What you are asked to do: Could you write out, exactly and with no pictures, every line from the one containing "This screenshot has" through the last line of the entries?

*** Input data Section Begins ***

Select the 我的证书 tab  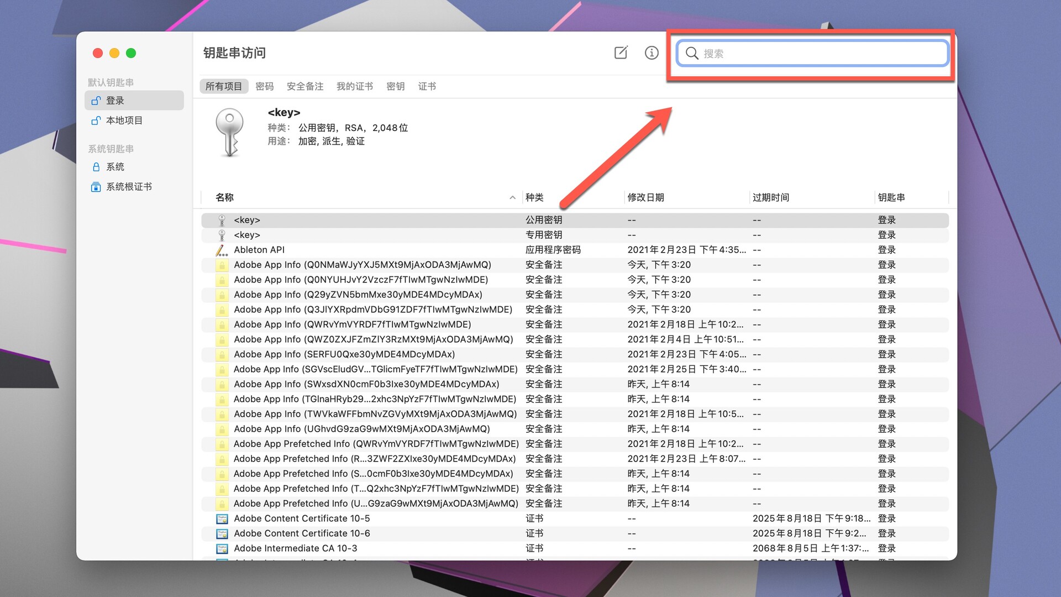tap(355, 86)
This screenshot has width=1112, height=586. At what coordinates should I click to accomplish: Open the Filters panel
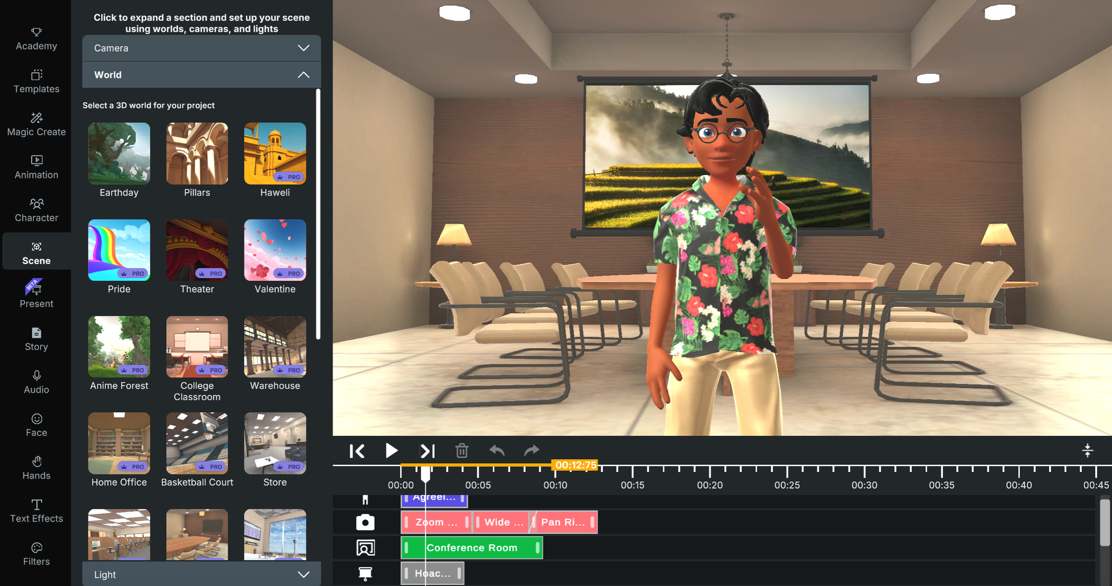36,553
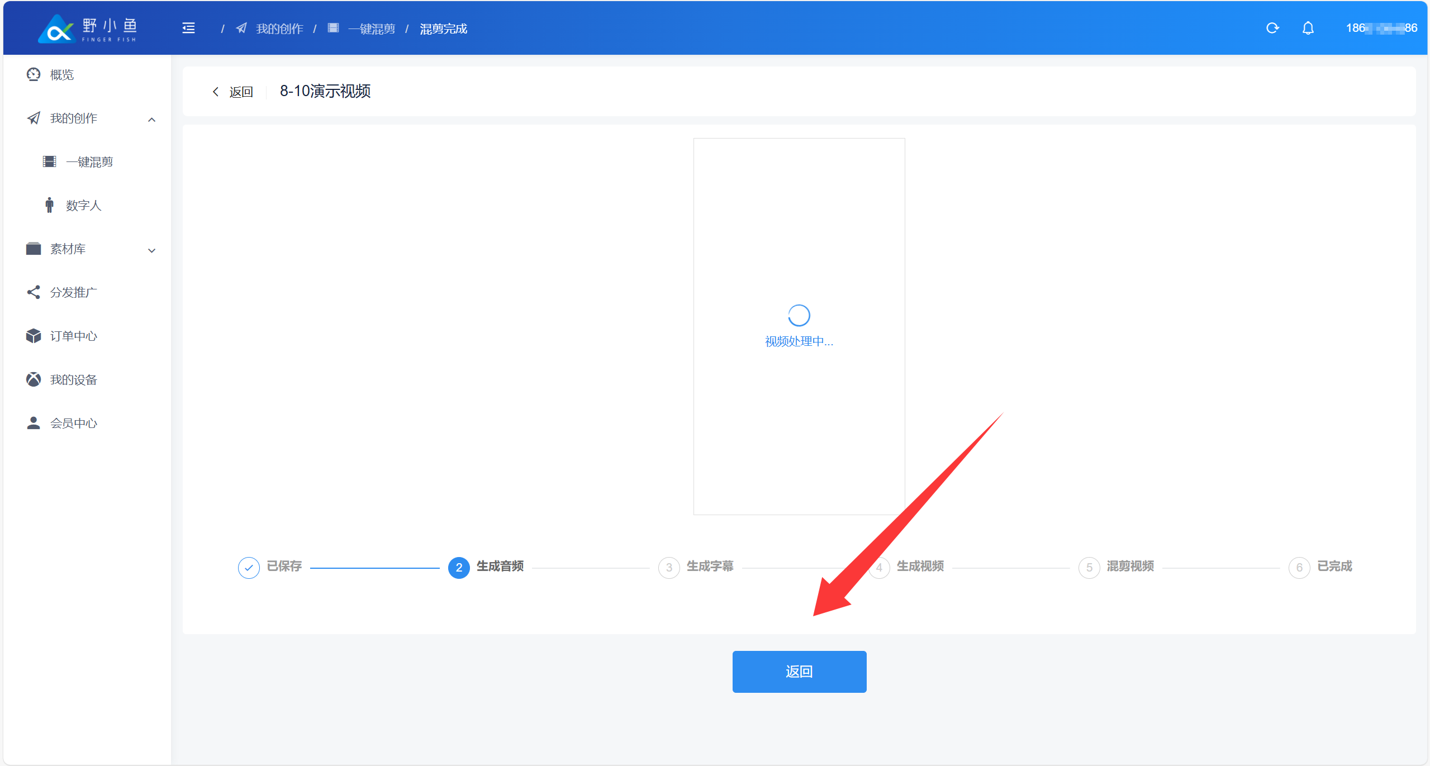The width and height of the screenshot is (1430, 766).
Task: Click the 数字人 person icon
Action: (x=50, y=205)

*** Input data Section Ends ***

Output below:
This screenshot has width=1112, height=586. At what coordinates should I click to accomplish: Open the Filters panel
36,553
The width and height of the screenshot is (1430, 766).
Task: Click the 数字人 person icon
Action: (x=50, y=205)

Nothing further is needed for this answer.